Thunder makes me really nervous. It just seems really mean I guess. Usually thunderstorms happen when I’m in bed. When that happens, I lay on my back silent and tense until it ends…never can seem to fall asleep during.
Suppose this won’t win me any macho points. But I just have to represent the no’s.
Are you by any chance related to Yogi Berra?
I love lightning, first and then thunder. We get more than our share here in Mississippi.
Thunder (and lightening): Yes, Please!
Thunderstorms are high on my list of Favorite Things. Raindrops on roses and whiskers on kittens, my ass. One of my most memorable thunderstorms happened while I was a deckhand on a ship at sea. A little scary, but I was as happy as I had ever been.
Later, when I was a poor grad student in Texas, I would often see them coming from the south. My thunderstorm ritual was to first make the bong gurgle a bit, then take a chair out on the porch and just watch. When the rain blew in so hard I got wet, I usually (but not always) went back in to watch it from the open window. If the power went out, so much the better. I like candles too. All activity was suspended until the storm passed.

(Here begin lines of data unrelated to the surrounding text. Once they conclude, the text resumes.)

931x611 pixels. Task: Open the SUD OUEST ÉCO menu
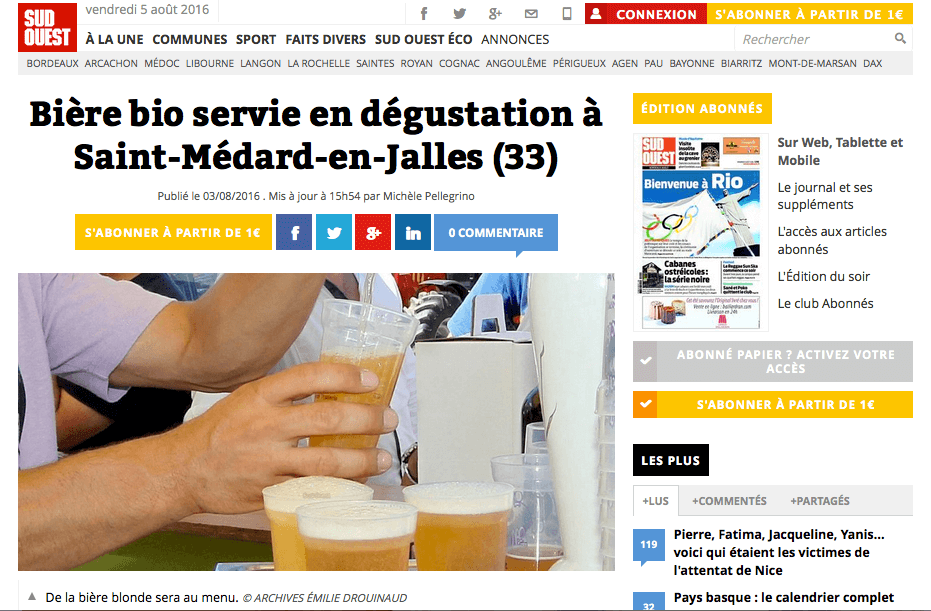[x=423, y=39]
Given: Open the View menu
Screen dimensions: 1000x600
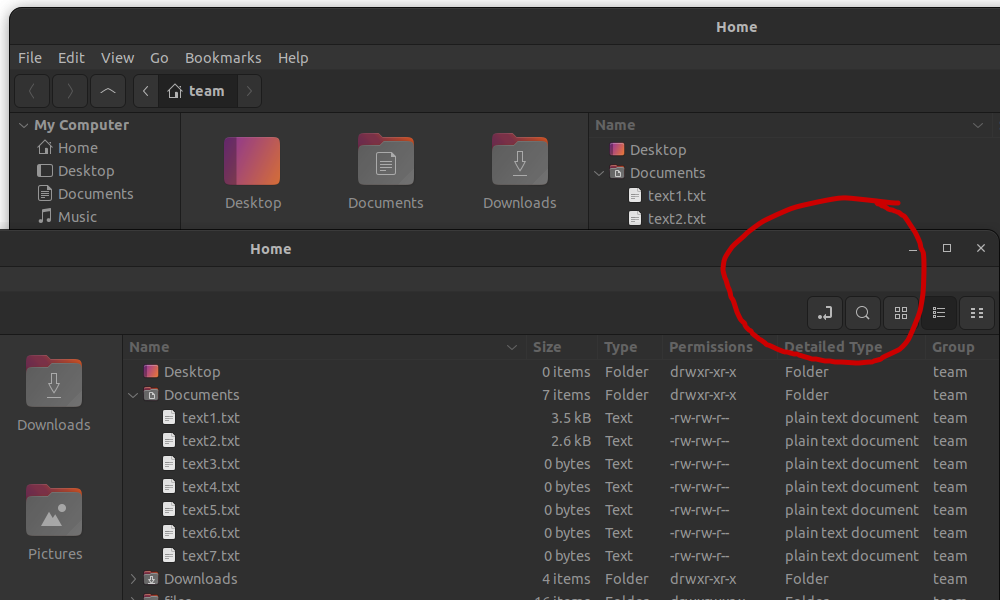Looking at the screenshot, I should click(x=117, y=58).
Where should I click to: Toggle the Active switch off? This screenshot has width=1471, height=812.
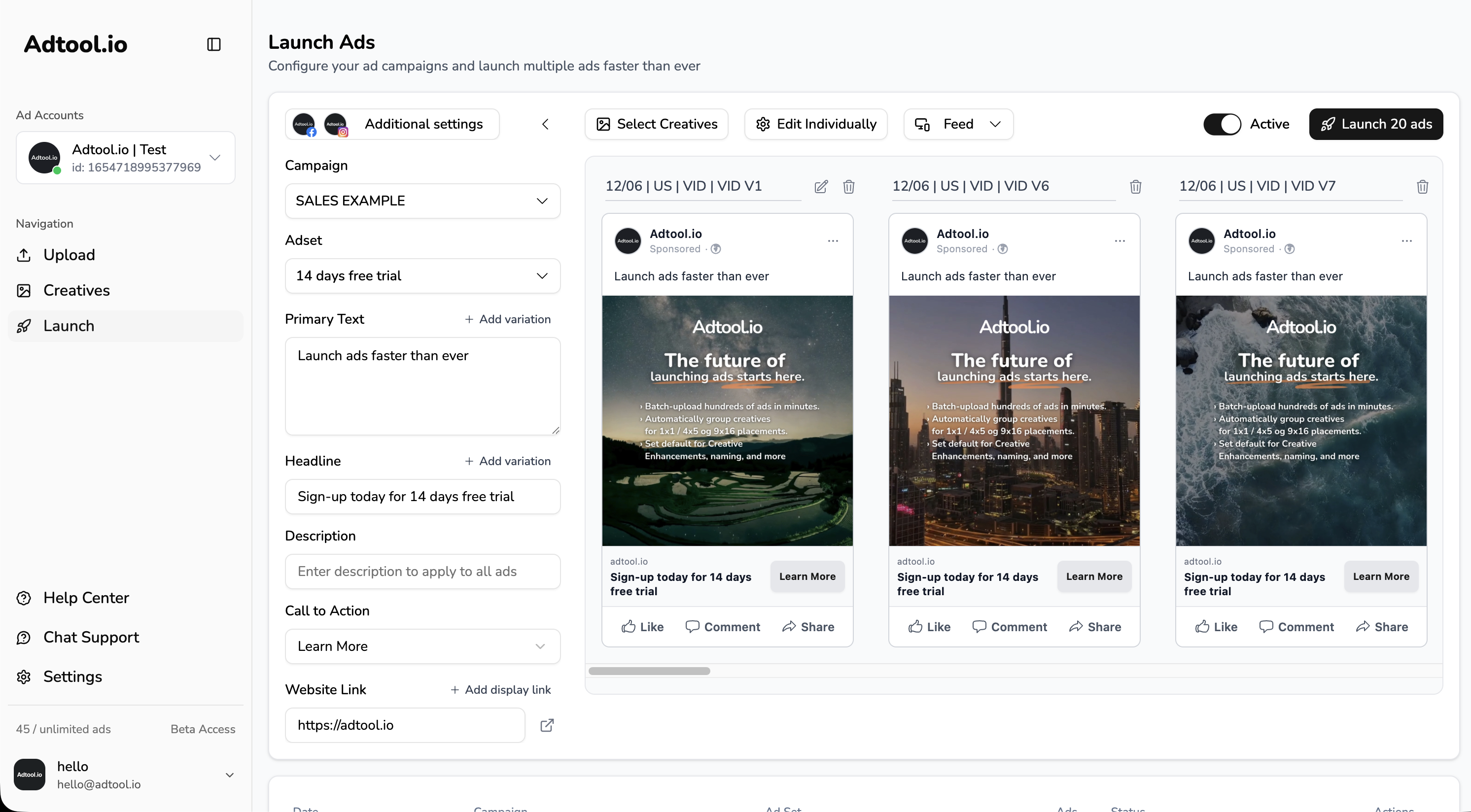coord(1222,124)
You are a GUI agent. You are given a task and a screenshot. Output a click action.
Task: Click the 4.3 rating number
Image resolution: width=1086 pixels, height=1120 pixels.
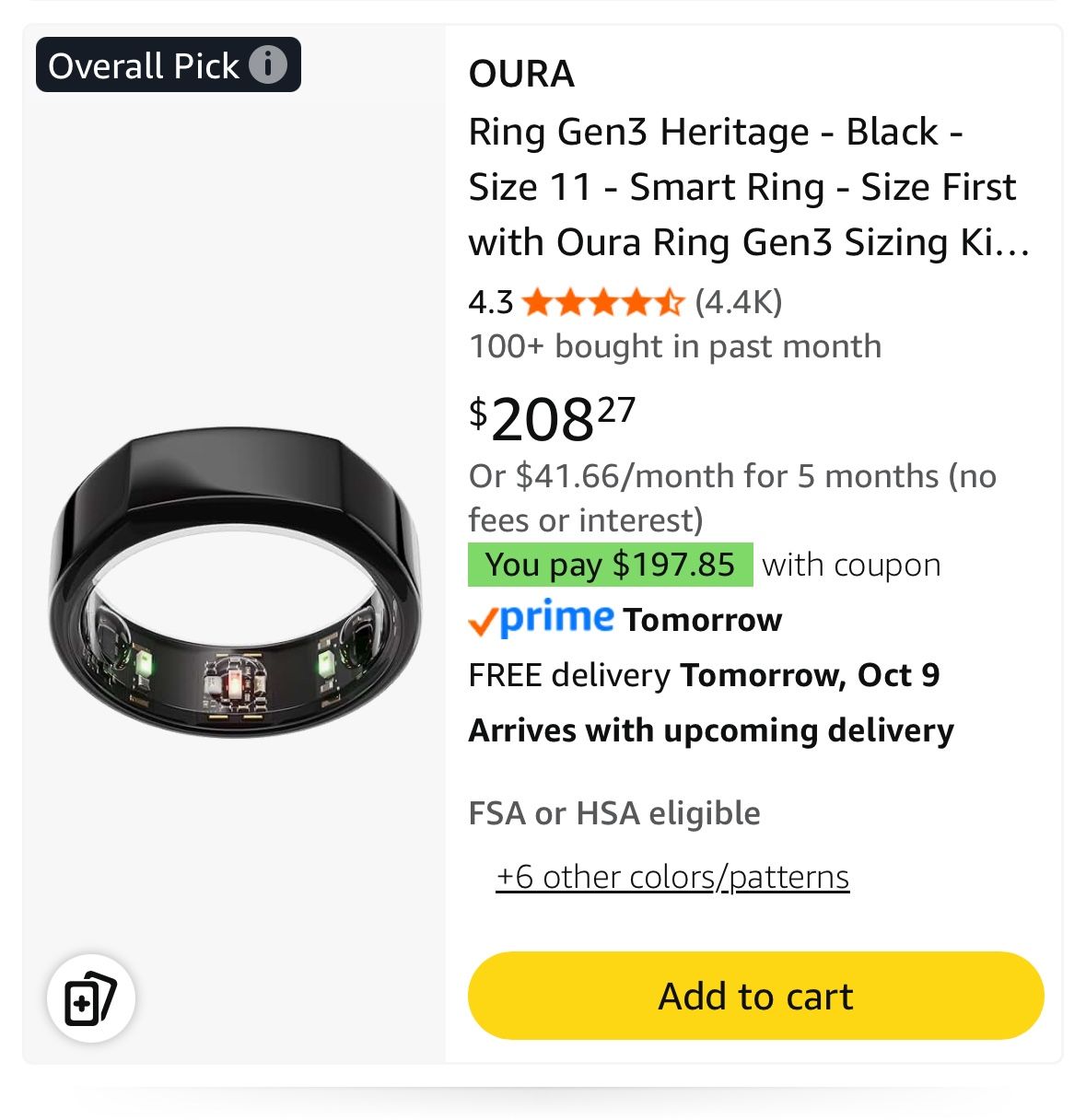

Then a former student moved in next door to me, a young, pretty Vietnamese woman who had been in my freshman comp class. During the next thunderstorm, while I was out on the porch in utter amazement, she burst out her door and ran toward my apartment, in tears and shaking. Seems that she had had a bad experience on a refugee island while her family was leaving Vietnam, and it happened during a thunderstorm. She was just terrified, and asked if she could stay at my place until it passed. From then on, every thunderstorm was spent with her huddled on my couch, sobbing so hard she almost puked. I liked her a lot and felt bad for her, but I also felt a little bad that she was harshing my buzz, so to speak.
One of the few things I miss about Texas–some really good thunderstorms.